Finding Aaron's melody was of paramount importance to Pinnock. "It's part of his focus. When I spoke to Isaac, Isaac made it very, very clear that he had no time for joy. He had no time for anger. He had no time for loss. He had no time for any of these things. His only focus was doing everything he could to get himself back to his family and get back to the outside world. Because he knew he was innocent and that was his drive.
"Now, if Aaron doesn't have that, we don't have a story, and I can't play him. There's no way I could have played him if I hadn't found that switch and that thing that has that internal melody. It just keep him driving at every single cost. Because there's only so many ways that you can express anger. There are only so many ways that you can express all the things that Aaron needs to get through his journey and telling the story.
"It was my job on top of everything else to find as many of those different ways as possible. Or else it would be very, very boring to, not only tell for me as the actor, but even more so for the audience to watch if anger was expressed in the same way every single time, if a moment of triumph was expressed in the same way every single time.

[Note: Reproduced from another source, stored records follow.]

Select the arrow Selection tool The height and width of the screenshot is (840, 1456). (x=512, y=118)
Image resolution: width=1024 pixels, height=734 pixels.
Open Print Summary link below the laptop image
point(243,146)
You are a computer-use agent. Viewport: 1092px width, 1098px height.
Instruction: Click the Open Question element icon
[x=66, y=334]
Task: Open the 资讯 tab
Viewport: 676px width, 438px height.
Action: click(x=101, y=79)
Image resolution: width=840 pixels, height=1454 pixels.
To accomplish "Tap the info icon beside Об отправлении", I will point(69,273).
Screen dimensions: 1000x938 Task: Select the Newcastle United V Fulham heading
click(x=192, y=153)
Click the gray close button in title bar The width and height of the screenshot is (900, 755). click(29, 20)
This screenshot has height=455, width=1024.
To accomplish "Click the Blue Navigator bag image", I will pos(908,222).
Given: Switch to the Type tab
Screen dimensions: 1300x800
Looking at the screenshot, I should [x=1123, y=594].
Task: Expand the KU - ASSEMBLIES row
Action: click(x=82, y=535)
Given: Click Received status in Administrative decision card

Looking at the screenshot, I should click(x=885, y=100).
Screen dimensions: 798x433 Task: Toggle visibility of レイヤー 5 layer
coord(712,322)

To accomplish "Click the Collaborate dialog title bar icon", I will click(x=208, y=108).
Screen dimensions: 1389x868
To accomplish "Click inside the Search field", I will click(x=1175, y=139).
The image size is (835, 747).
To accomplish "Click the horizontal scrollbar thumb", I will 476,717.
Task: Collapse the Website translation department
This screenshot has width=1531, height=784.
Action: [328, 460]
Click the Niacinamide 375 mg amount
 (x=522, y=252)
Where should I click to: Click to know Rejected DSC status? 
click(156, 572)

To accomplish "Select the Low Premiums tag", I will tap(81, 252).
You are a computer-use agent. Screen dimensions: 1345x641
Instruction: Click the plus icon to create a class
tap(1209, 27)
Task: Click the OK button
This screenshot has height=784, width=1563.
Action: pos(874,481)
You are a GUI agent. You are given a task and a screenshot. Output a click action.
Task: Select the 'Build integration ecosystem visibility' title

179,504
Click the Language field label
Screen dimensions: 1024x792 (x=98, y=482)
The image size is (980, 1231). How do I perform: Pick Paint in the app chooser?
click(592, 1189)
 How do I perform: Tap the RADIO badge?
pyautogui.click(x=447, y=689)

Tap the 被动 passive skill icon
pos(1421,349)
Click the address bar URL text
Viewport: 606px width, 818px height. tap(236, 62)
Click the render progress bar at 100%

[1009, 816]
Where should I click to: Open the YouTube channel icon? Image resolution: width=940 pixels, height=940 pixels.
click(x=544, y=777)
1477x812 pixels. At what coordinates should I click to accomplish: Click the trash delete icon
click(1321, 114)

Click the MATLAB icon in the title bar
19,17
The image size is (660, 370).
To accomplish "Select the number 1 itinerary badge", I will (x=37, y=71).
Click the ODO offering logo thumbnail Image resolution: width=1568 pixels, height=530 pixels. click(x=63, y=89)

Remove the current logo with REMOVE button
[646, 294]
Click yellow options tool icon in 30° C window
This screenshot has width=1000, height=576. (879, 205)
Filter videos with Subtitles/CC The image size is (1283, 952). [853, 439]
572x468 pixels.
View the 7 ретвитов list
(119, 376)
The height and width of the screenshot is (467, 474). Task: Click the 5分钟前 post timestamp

"So there had to be different layers, and different levels to the same emotions that go on. Because he's living a life of an inmate. Your world is very limited, your environment is very limited. Your experience within that world is just very, very limited. And so there is a lot of repetition, and there is a lot of the sameness and routine that you have to go through to be able to live through it.
"But within that sameness, there has to be differences. And it was my job to find those different layers and touches and differences to make it interesting so the angle wasn't just the one beat. And so on and so forth. And that was what was the biggest challenge or one of the biggest challenges for me. And I thrive off finding a challenge that I'm not sure that I can overcome.
"And that's kind of how I choose my roles. If I'm not frightened by a role, and I don't think it scares the shit out of me enough for me to go, I'm not sure that I can play it, then I'm not interested in playing it.
"And this is what I loved about Aaron so much. There were so many challenges and I was so scared of the role, by the time we got to the moments of the script that were just getting better and better and richer and richer, I became so scared and so fearful that I wasn't, I wouldn't be able to execute this role in the way that it needed to, to justify my position here.
"And my internal dialogue was, I have to focus and I have to complete this challenge. And so Aaron and I were kind of going through very similar things at the same time."